本课题的研究成果已申请了5项中国发明专利,其中2项授权,研究成果获得华为、海尔、广州视源股份有限公司、优必选、深圳市海岸技术有限公司、深圳市尔木科技有限公司等高科技公司的关注,已有企业与本课题组进行洽谈购买专利事宜。

本课题培养的北京大学优秀硕士毕业生石伟已经在2016年3月创建海岸语音技术有限公司,重点借助本课题的知识产权,开展成果转化和产品化工作,期望能够为智能家庭服务机器人提供声源DOA估计关键技术。

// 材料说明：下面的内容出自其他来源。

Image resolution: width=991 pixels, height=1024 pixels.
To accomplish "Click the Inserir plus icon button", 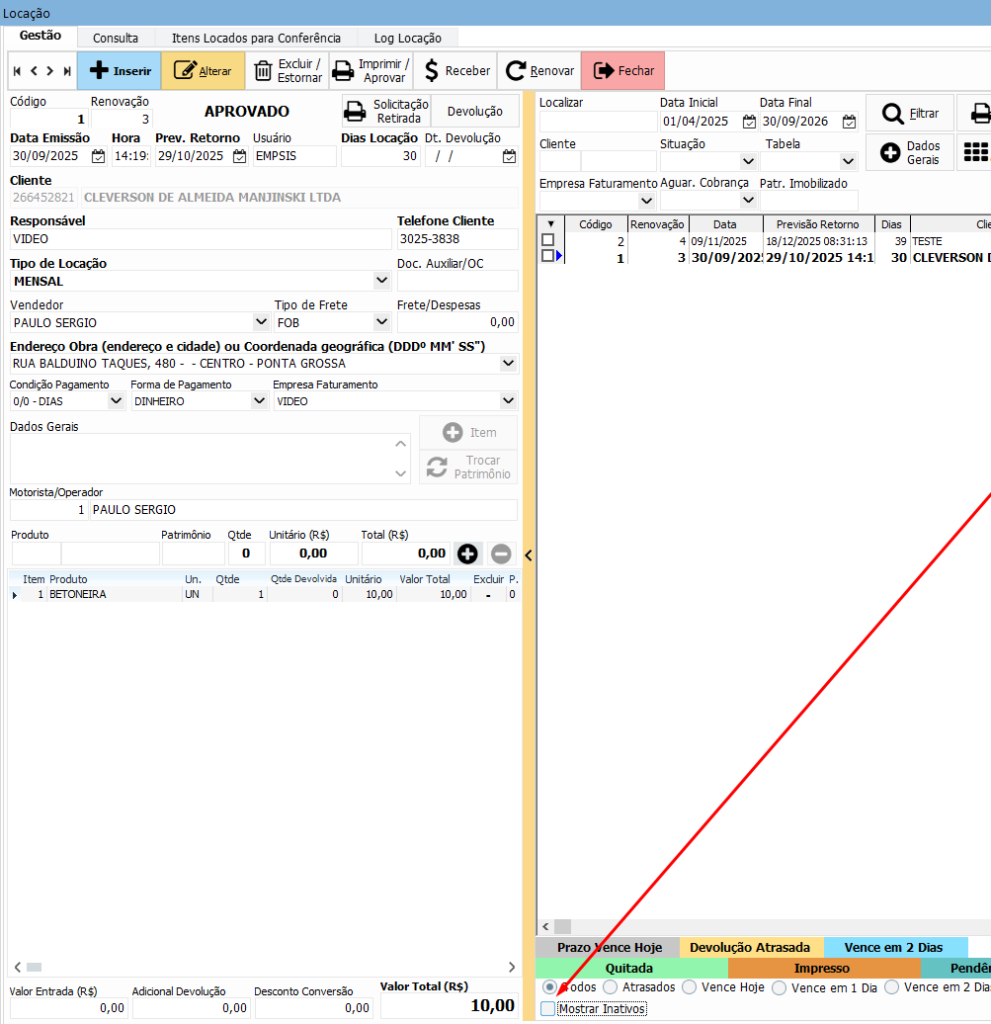I will pyautogui.click(x=119, y=71).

此外,本课题培养的北京大学硕士研究生王永庆加入了乐视语音小组、郭轶凡加入了腾讯、郑炜乔加入了中国著名语音专业公司思必驰、胡旭琰加入了网易语音小组、任梦琪和李波出国攻读博士等,可以认为NSFC项目的支持不仅仅局限于技术,对人才的培养也起到了重要的作用。

 人才培养情况。

在自然科学基金项目的支持下,已经培养了12名硕士研究生,其中11名已经获得北京大学理学硕士学位。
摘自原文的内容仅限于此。